Given data:
━━━━━━━━━━━━━━━━━━━━

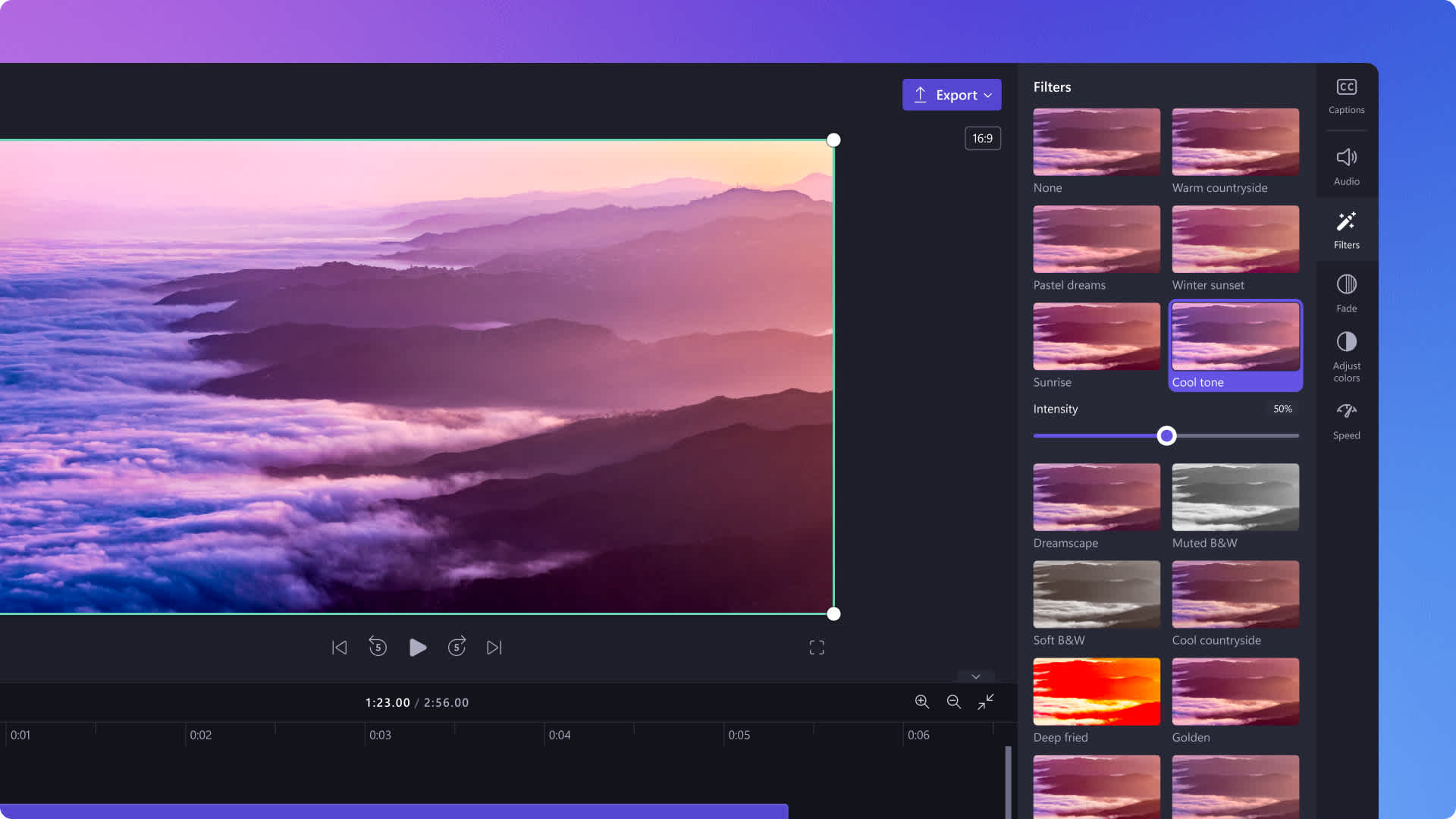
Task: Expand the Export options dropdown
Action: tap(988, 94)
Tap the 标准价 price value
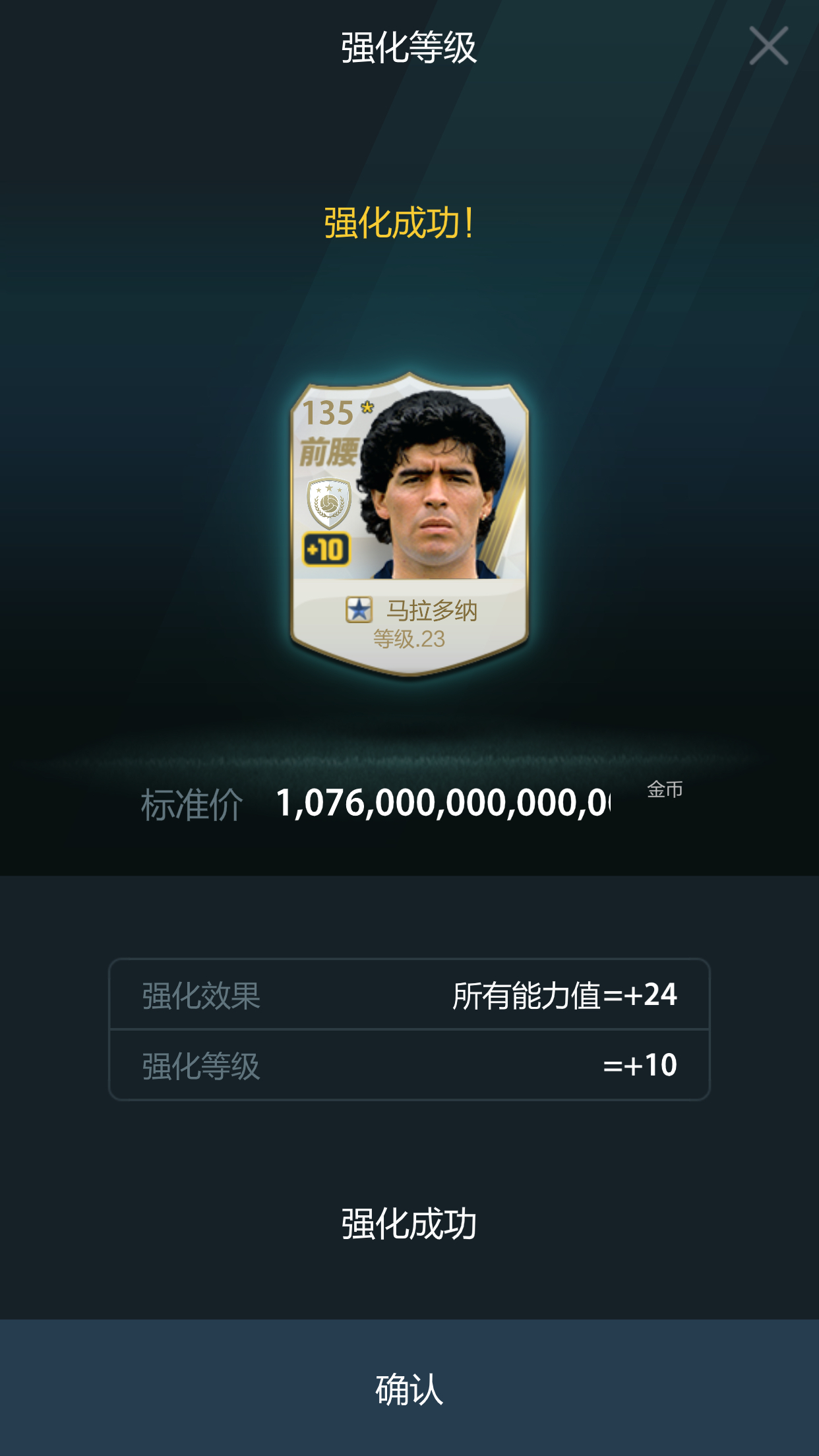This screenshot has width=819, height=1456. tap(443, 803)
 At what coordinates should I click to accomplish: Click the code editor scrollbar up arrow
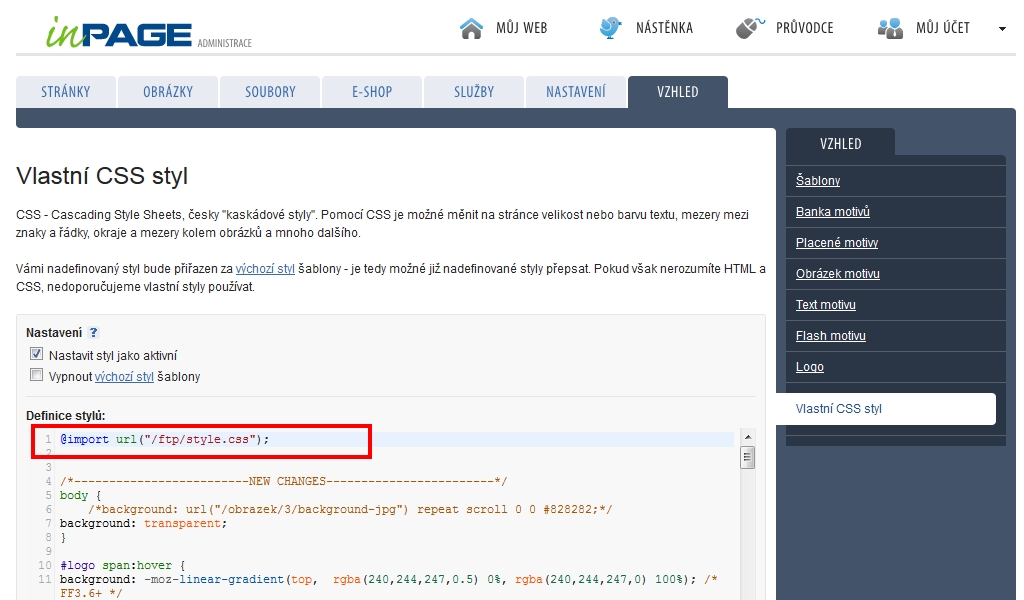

━━━━━━━━━━━━━━━━━━━━

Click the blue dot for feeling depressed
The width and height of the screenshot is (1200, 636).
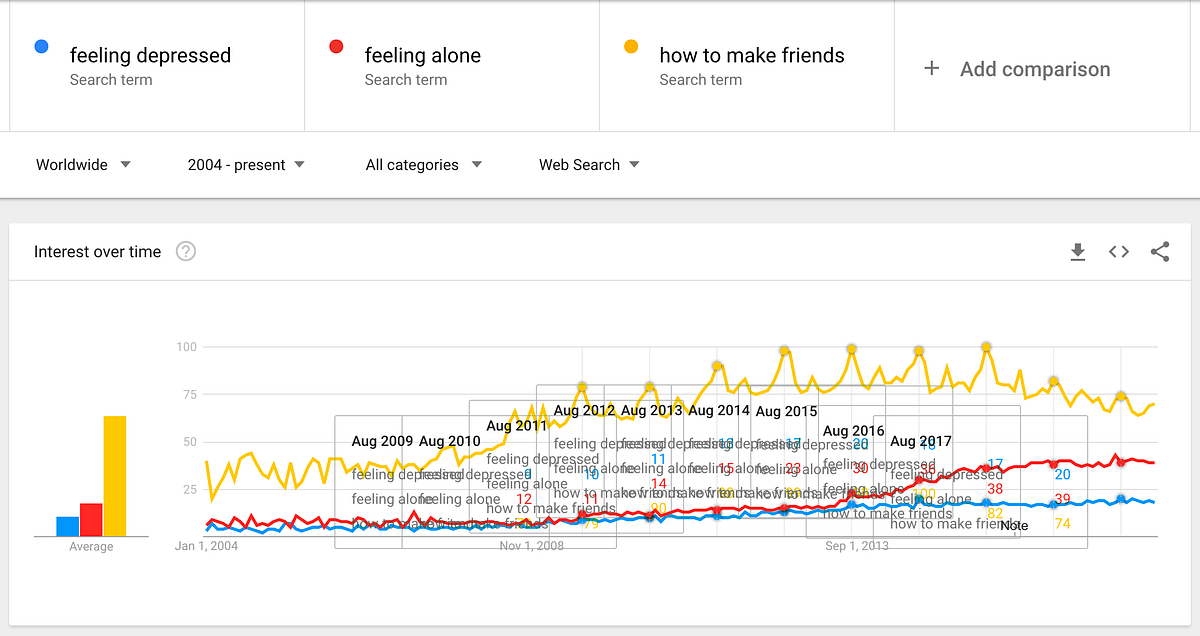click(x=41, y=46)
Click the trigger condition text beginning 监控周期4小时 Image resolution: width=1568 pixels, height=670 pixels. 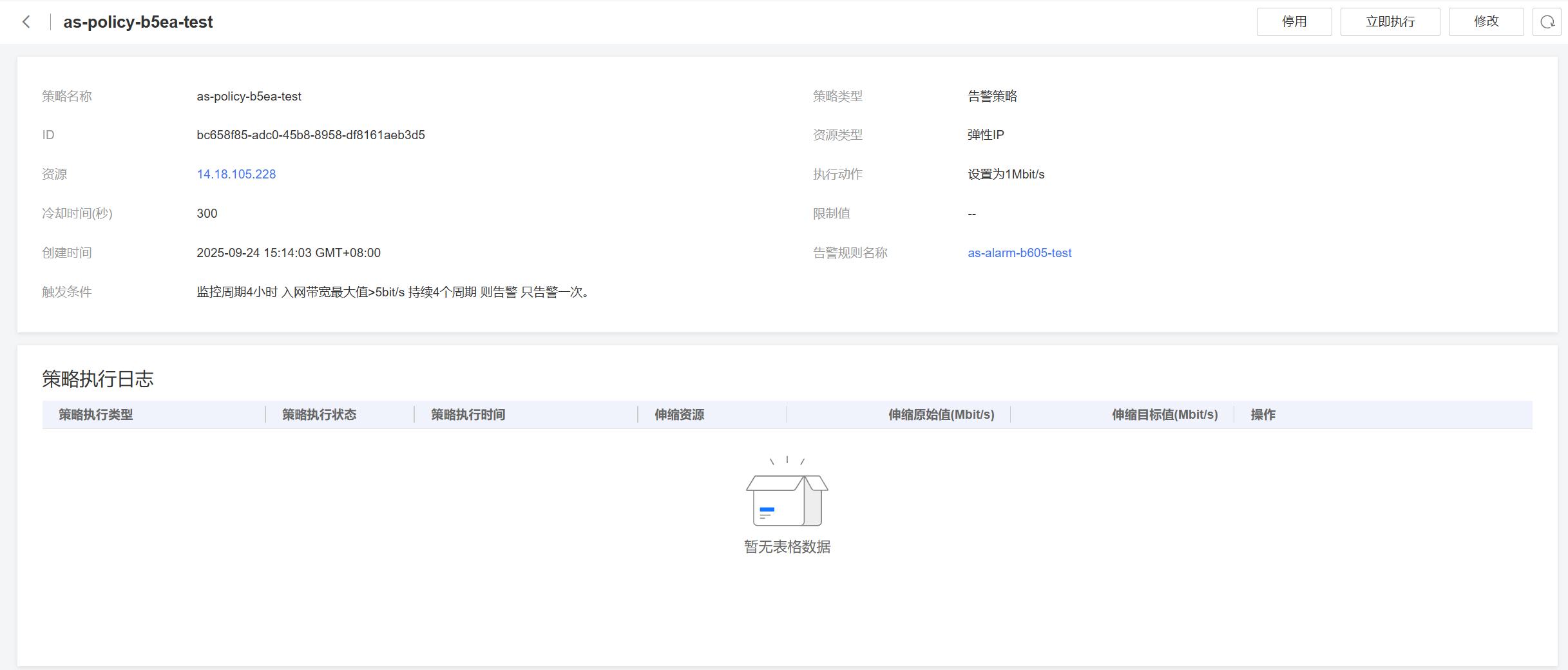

━━━━━━━━━━━━━━━━━━━━

What you have to do:
Please rewrite the stretch of material from the line containing "Click the blue dot for feeling depressed" through the line containing "Click the trigger", substituting "feeling anxious" for "feeling depressed" and keeping everything else unchanged. Leave the pictures out of your answer.

Response:
Click the blue dot for feeling anxious
The width and height of the screenshot is (1200, 636).
click(x=41, y=46)
Click the trigger condition text beginning 监控周期4小时 Image resolution: width=1568 pixels, height=670 pixels. 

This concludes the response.